“I want you to drop this internship, or I’ll send this photo to your internship advisor,” Sara said.
My eyes shot wide open as I stared at her in pure shock. How could she stoop this low? If I dropped it now, I couldn’t walk the stage. I would have to wait for next semester and complete a whole other internship.
“Please don’t. This is my last credit,” I tried to plead with her, seeing if she had any sort of mercy in her heart. Hell, I didn’t even know if she had a heart.
Sara’s expression didn’t even waver as she glared at me.
“Walk away, or I’ll tell everyone about you and the boss,” she told me sternly. She wasn’t budging.
Hopelessness loomed over me like a dark cloud, and there was no escaping the depressing shadows that it cast. I was stuck with another hard decision. I didn’t want anyone to find out about Tyler and me, especially since I had to tell him about the baby. Things would just blow up even more, and my internship would probably be stripped away from me. I would be ridiculed, and people would think that I slept my way through my internship.
It wasn’t like that! I loved Tyler. I respected him. I didn’t mean to fall in love, but who can truly control their feelings? I just wanted to let myself be happy, so I fell into the feeling. Now, I was falling off a cliff.
“Don’t tell anyone. I’ll quit the internship,” I finally said. Saying those words felt as painful as swallowing glass. All of my hard work just went to waste, and I couldn’t even graduate now. In a snap, everything was ruined, and I was still left with my little secret.
“Stay away from Tyler,” Sara snapped at me.

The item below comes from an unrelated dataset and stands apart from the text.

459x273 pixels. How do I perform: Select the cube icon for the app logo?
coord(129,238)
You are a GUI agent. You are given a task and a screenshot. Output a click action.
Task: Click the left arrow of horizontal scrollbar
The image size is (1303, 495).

“What?” I protested. She couldn’t possibly make me stay away from him. I had things to talk to him about. I needed him right now. He was the father of my child, and I couldn’t just walk away from him after last night when things were perfect.
Sara shrugged her shoulders as a smirk played out on her lips.
“You ruined my internship and my chances with him, so I’m going to ruin your relationship too,” she replied. “Do you know how much trouble he would be in if this,” she held up her phone with the photo of us kissing, “made it to the board? Or the press?”
I could hardly wrap my head around how evil she was. Down to her core, she was vile, only caring about herself and what she wanted. It amused her to torture me like this, and all I could do was submit at this point. If I fought against her, she would expose everything. I couldn’t handle that right now.
“I’ll stay away from him,” I said quietly, feeling my eyes burn with hot tears. I wanted to see Tyler so badly right now, to fall into his arms and let him comfort me. Now, I couldn’t even do that.
“Good,” Sara quipped, looking pleased with herself. “I want you to drop the internship by the end of today.”
I blinked my eyes a few times, trying my hardest to keep my tears at bay. I didn’t want to cry in front of her, but she was ruining my life. She had taken away my graduation and my boyfriend all in one swoop. I was too afraid to go against her because I knew that she would send that photo to everyone just for kicks.
“Okay,” I whispered, lowering my eyes. There was nothing else to say. She had me right where she wanted me, and I had nothing to use to fight back against her.
Sara laughed. “Aw, don’t be so sad. I bet Brandon will give you an internship for next semester,” she told me.
Brandon was the last person that I wanted to intern for, and this was the last situation that I wanted to be stuck in. My back was up against the wall, and there wasn’t any escape for me.
“Please delete that picture,” I said, not wanting anyone to get their hands on it. It was a bomb waiting to explode, and I didn’t trust her to keep it.
“When you quit the internship,” Sara replied firmly.
She had no empathy. She did all of this because Tyler didn’t give her a second look. As angry as I was, it didn’t match up with the heavy sadness that weighed my entire body down. I was trying to do as much damage control as possible, but it felt like I was hurting myself even more.
“I will,” I said. I was going to do what she asked, even if it killed me on the inside. I had no other choice to make, and I didn’t want to make things harder for Tyler either.
“Good,” Sara replied, looking satisfied. She then patted my arm as she walked past me to head to work. “I’ll comfort Tyler when he hears the news.”